Via Sports Radio Interviews, Schiano told WDAE in Tampa that he doesn't want his team to lead the league in penalties, but he doesn't want a bunch of penalty-free choir boys, either. Get out there, get dirty and draw some laundry, boys.
"It's a fine line between being a physical, aggressive football team and getting a flag. You gotta be careful. I don't ever want to be the least penalized team in the league, because I don't think you're trying hard enough then. But I certainly do want to be in the top 10. That's where you should be. You should be — five through 10 is a great place to be as a penalized team."
I'm not sure if Greg Schiano ranks No. 1 the most penalized team in the league, or No. 1 as the least penalized team in the league. In either case, he wants his Bucs out there picking up some penalty yardage.
So where's the best place to be? There were two teams last year tied with the least amount of penalties in the NFL with 76. One was the Indianapolis Colts, and no, you wouldn't want to be them. Their defense had all the aggression and physicality of the team horse dancing event at London 2012, and they went 2-14.
But the other was the Green Bay Packers, and it was pretty good to be them last year, right up until the NFC championship game. The Packers, with only 76 penalties, play some defense.
At five through 10 (Schiano's ideal range if he means that No. 5 is the fifth-most penalized team in the league) were, in order, the Dallas Cowboys (114), Carolina Panthers and San Francisco 49ers (tied with 113), St. Louis Rams (112), Kansas City Chiefs (110), and Minnesota Vikings (109). Aside from the 49ers, it's not a particularly distinguished group.

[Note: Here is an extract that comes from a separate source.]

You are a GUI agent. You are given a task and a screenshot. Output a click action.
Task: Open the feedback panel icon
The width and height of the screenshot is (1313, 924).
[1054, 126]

Notably, the Packers, Patriots, Ravens, Falcons, Giants, Saints, Texans and Steelers all ranked in the bottom half of the league.

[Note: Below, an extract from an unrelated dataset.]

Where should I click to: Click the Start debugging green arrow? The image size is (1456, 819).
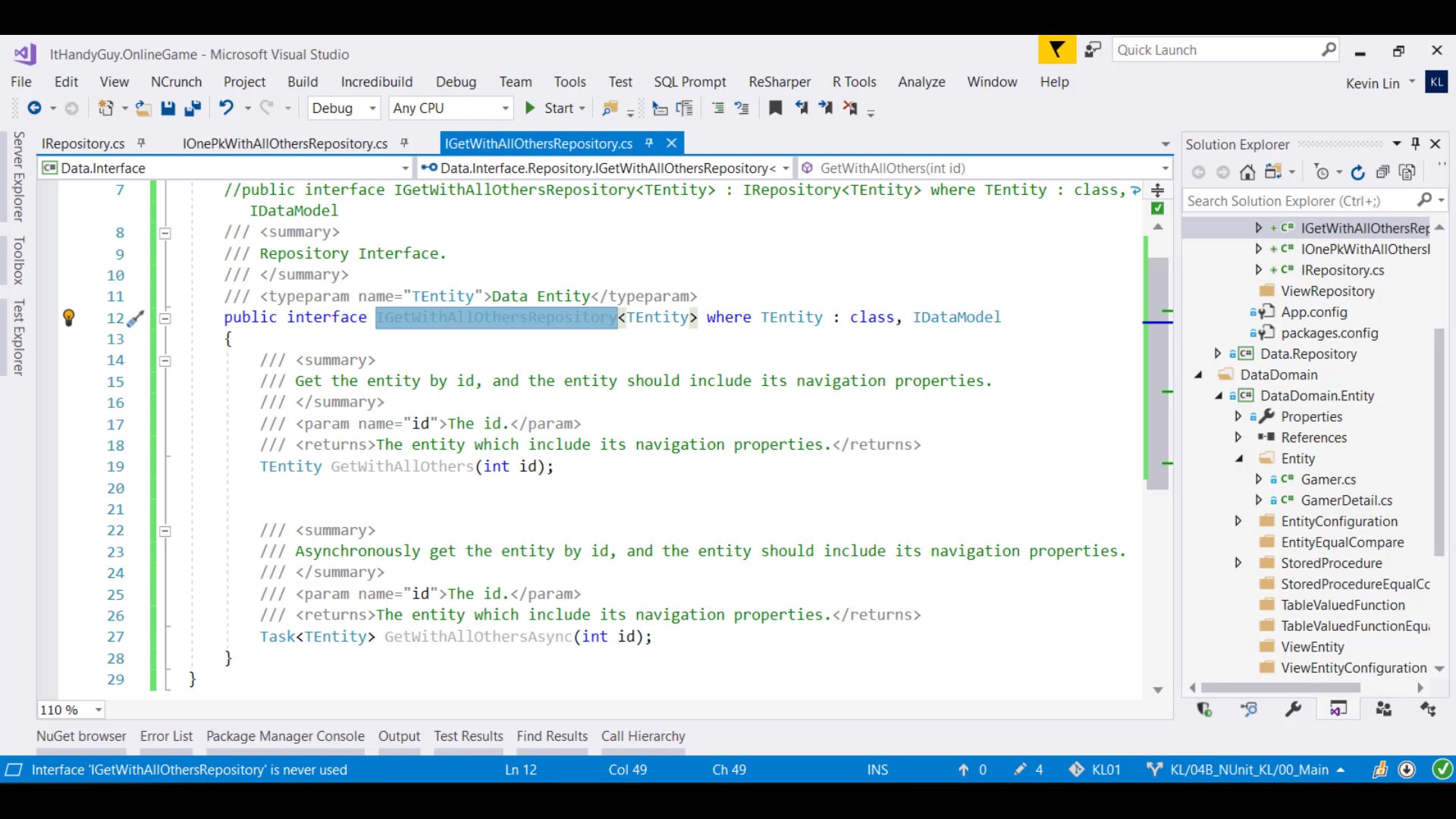click(531, 108)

I understand Schiano's point, though, and I doubt that he's really going to chastise his team if it doesn't have enough penalties in Week 6. A defense that's aggressive and physical will occasionally pick up a penalty — that is a fact of life. You don't want to be the kind of namby-pamby team that never has a penalty.
There's not much evidence suggesting that a lot of penalties are beneficial, though. The best strategy is probably to get good at getting away at cheating. Failing that, though, you'll probably just want to play clean, hard-nosed physical football and live with the consequences of that.